If we find it, we’ll return Just something, where something is the value
corresponding to that key.
This is a textbook recursive function that operates on a list. Edge case, splitting a list into a head and a tail, recursive calls, they’re all there. This is the classic fold pattern, so let’s see how this would be implemented as a fold.
findKey : k -> List (k,v) -> Maybe v
findKey key = List.foldr (\(k,v) acc -> if key == k then Just v else acc) Nothing
Note: It’s usually better to use folds for this standard list
recursion pattern instead of explicitly writing the recursion because
they’re easier to read and identify. Everyone knows it’s a fold when
they see the foldr call, but it takes some more thinking to read
explicit recursion.
> findKey "penny" phoneBook
Just "853-2492" : Maybe.Maybe String
> findKey "betty" phoneBook
Just "555-2938" : Maybe.Maybe String
> findKey "wilma" phoneBook
Nothing : Maybe.Maybe String
Works like a charm! If we have the girl’s phone number, we Just get the
number, otherwise we get Nothing.
If we want to find the corresponding value to a key, we have to traverse all the
elements of the list until we find it. The Dict module offers
association lists that are much faster (because they’re internally
implemented with trees) and also it provides a lot of utility functions.
From now on, we’ll say we’re working with dictionaries instead of association
lists.
Let’s go ahead and see what Dict has in store for us! Here’s the
basic rundown of its functions.
The fromList function takes an association list (in the form of a list)
and returns a dictionary with the same associations.
> Dict.fromList [("betty","555-2938"),("bonnie","452-2928"),("lucille","205-2928")]
Dict.fromList [("betty","555-2938"),("bonnie","452-2928"),("lucille","205-2928")] : Dict.Dict String String
> Dict.fromList [(1,2),(3,4),(3,2),(5,5)]
Dict.fromList [(1,2),(3,2),(5,5)] : Dict.Dict number number1
If there are duplicate keys in the original association list, the
duplicates are just discarded. This is the type signature of fromList
Dict.fromList : List (comparable, v) -> Dict.Dict comparable v
It says that it takes a list of pairs of type comparable and v and returns a
dictionary that maps from keys of type comparable to type v.
Notice here that the keys have to be comparable. That’s an essential
constraint in the Dict module.

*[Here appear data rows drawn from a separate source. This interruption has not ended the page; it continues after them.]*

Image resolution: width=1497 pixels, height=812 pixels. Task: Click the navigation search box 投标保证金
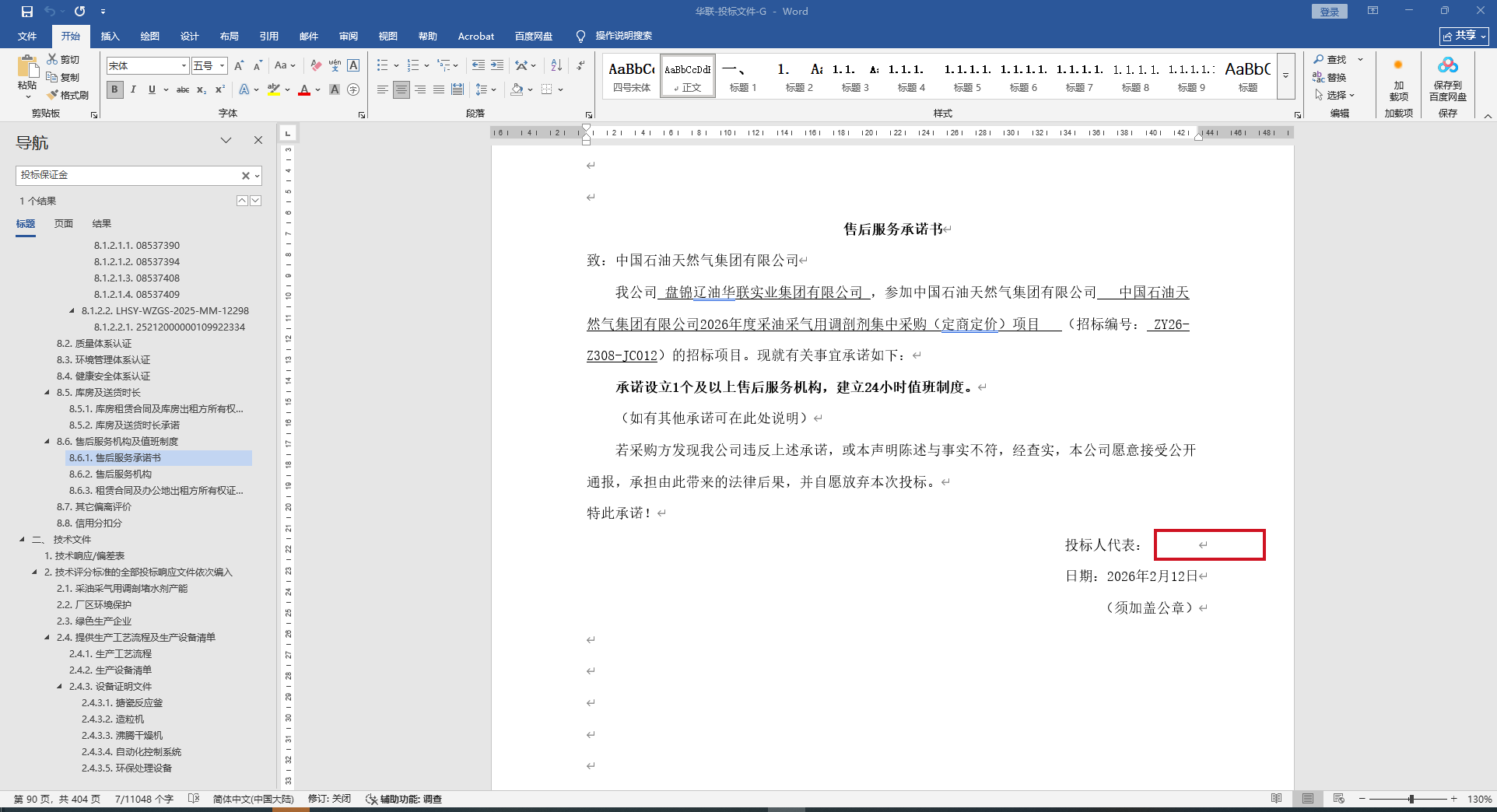(x=128, y=175)
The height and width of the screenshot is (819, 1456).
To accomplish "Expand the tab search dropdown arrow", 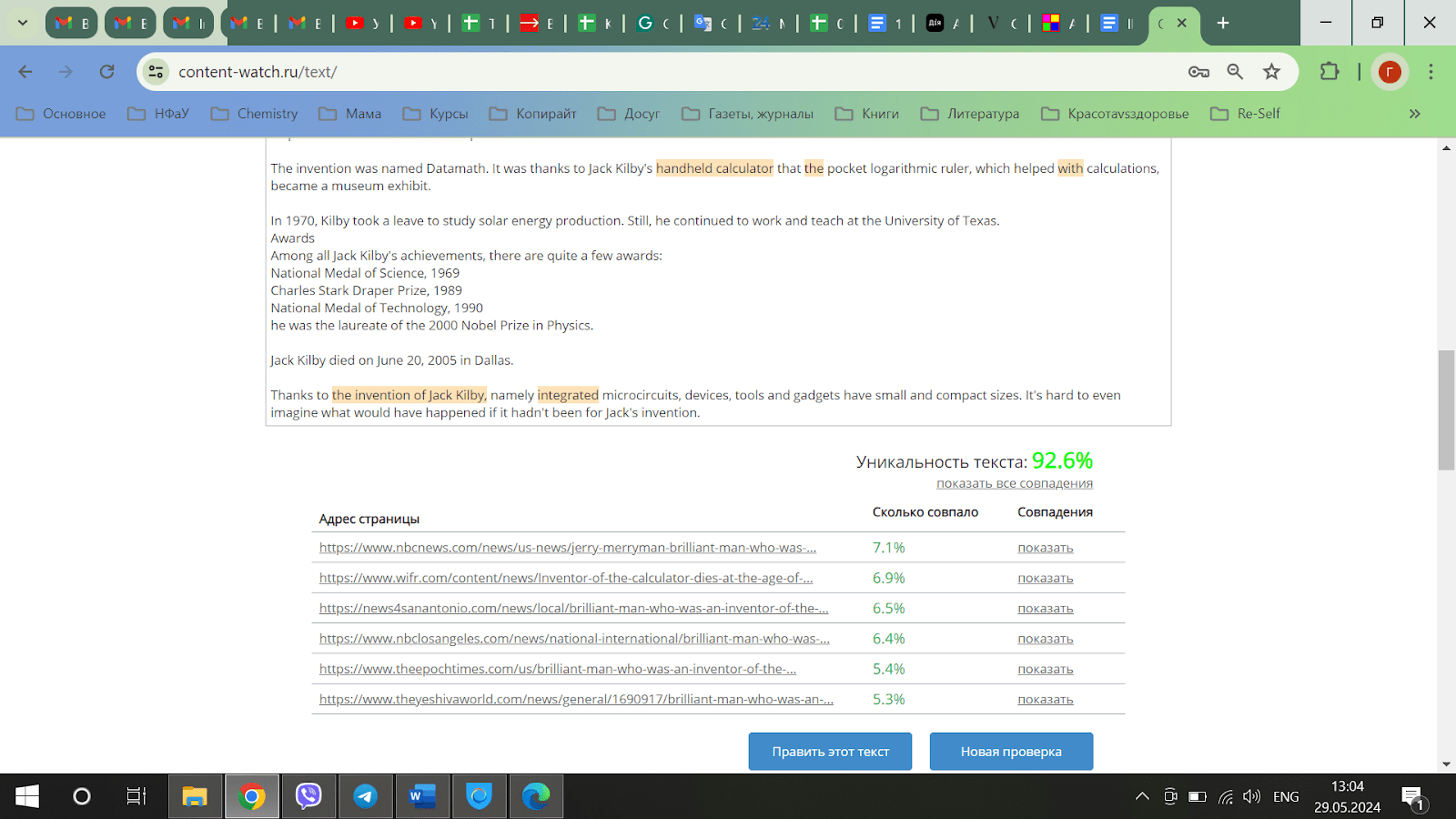I will [x=23, y=23].
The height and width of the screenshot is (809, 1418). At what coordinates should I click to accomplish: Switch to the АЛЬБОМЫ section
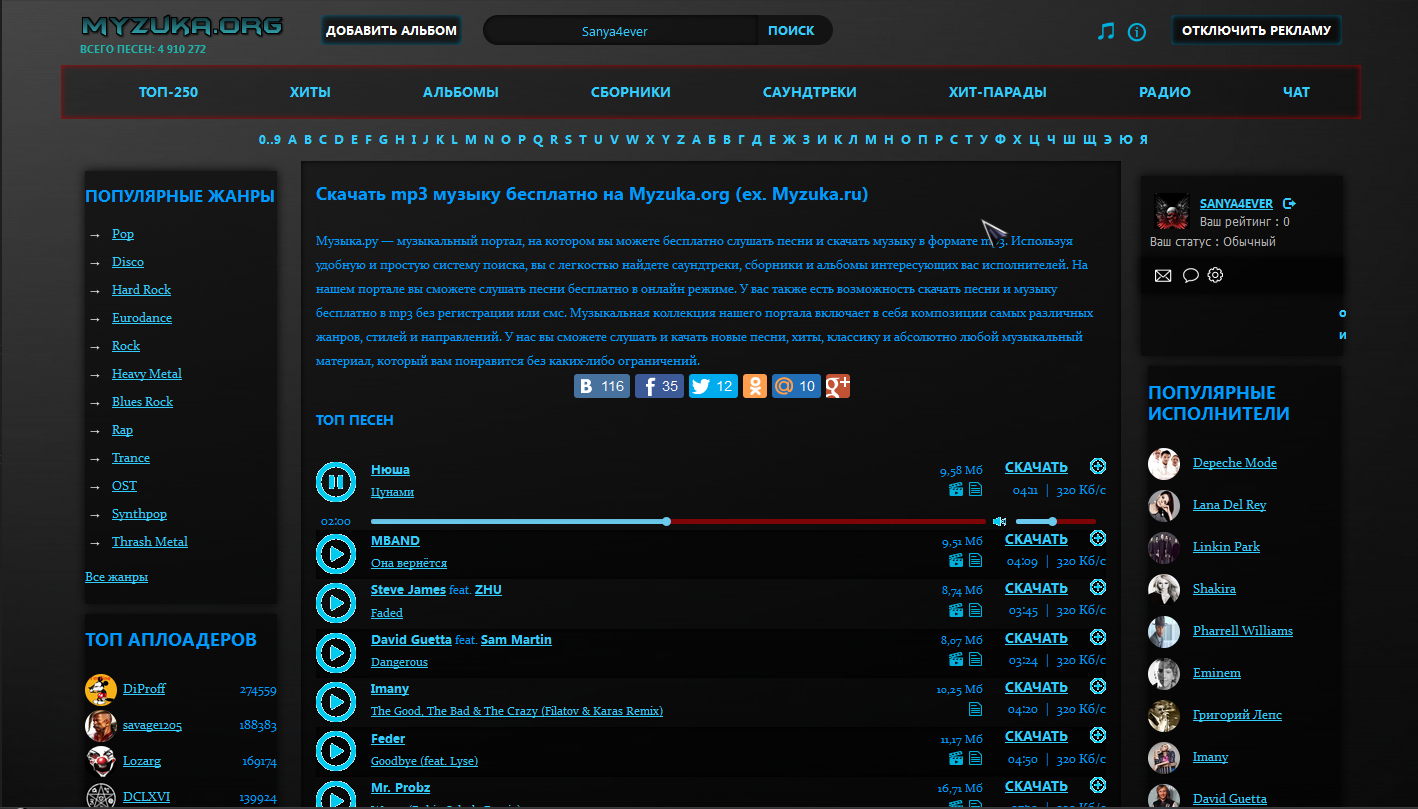[x=460, y=91]
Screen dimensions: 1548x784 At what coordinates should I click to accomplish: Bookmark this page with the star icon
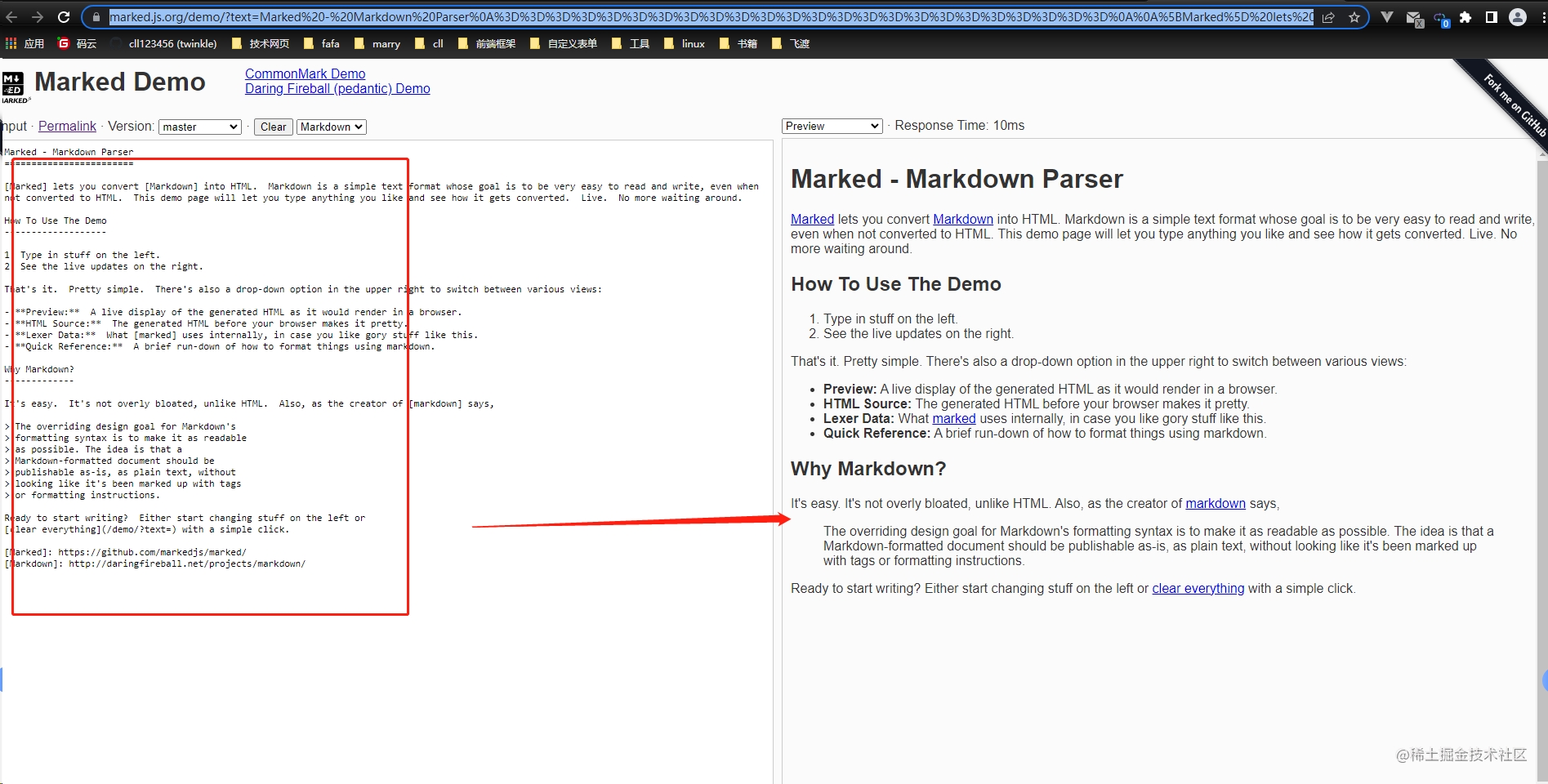1354,17
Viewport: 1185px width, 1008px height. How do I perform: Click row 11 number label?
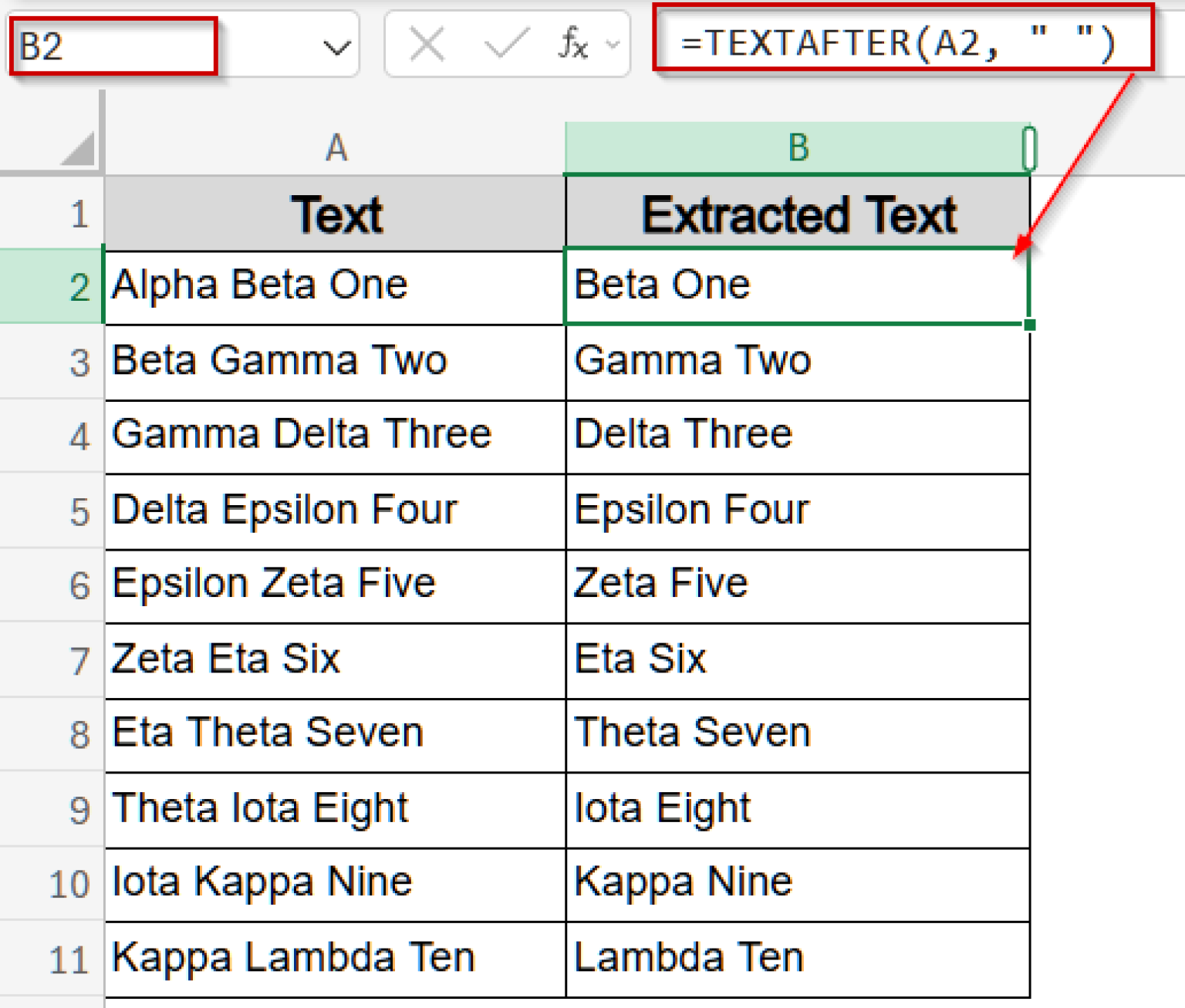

It
needs the keys to be comparable so it can arrange them in a tree.
You should always use Dict for key-value associations unless you
have keys that aren’t part of the comparable typeclass.
Let’s back up for a moment. Did notice anything unusual with our
dictionary’s type signature? Dict.Dict number number1. We’ve seen
number before, so what is number1? Well, number in Elm is a
typeclass consisting of either Int or Float. So what the type
system is telling us is that we have a dictionary with keys of
type number and values also of type number, but we should not
assume that these types are equivalent! It could turn out that our
keys are Int’s, but our values are Float’s (or vice versa), so
the type system is helping us out here by keeping these two types
distinct. Alright, let’s continue.
empty represents an empty dictionary. It takes no arguments, it just returns an
empty dictionary.
> Dict.empty
Dict.fromList [] : Dict.Dict k v
insert takes a key, a value and a dictionary and returns a new dictionary
that’s just like the old one, only with the key and value inserted.
> Dict.empty
Dict.fromList [] : Dict.Dict k v
> Dict.insert 3 100 Dict.empty
Dict.fromList [(3,100)] : Dict.Dict number number1
> Dict.insert 5 600 (Dict.insert 4 200 ( Dict.insert 3 100 Dict.empty))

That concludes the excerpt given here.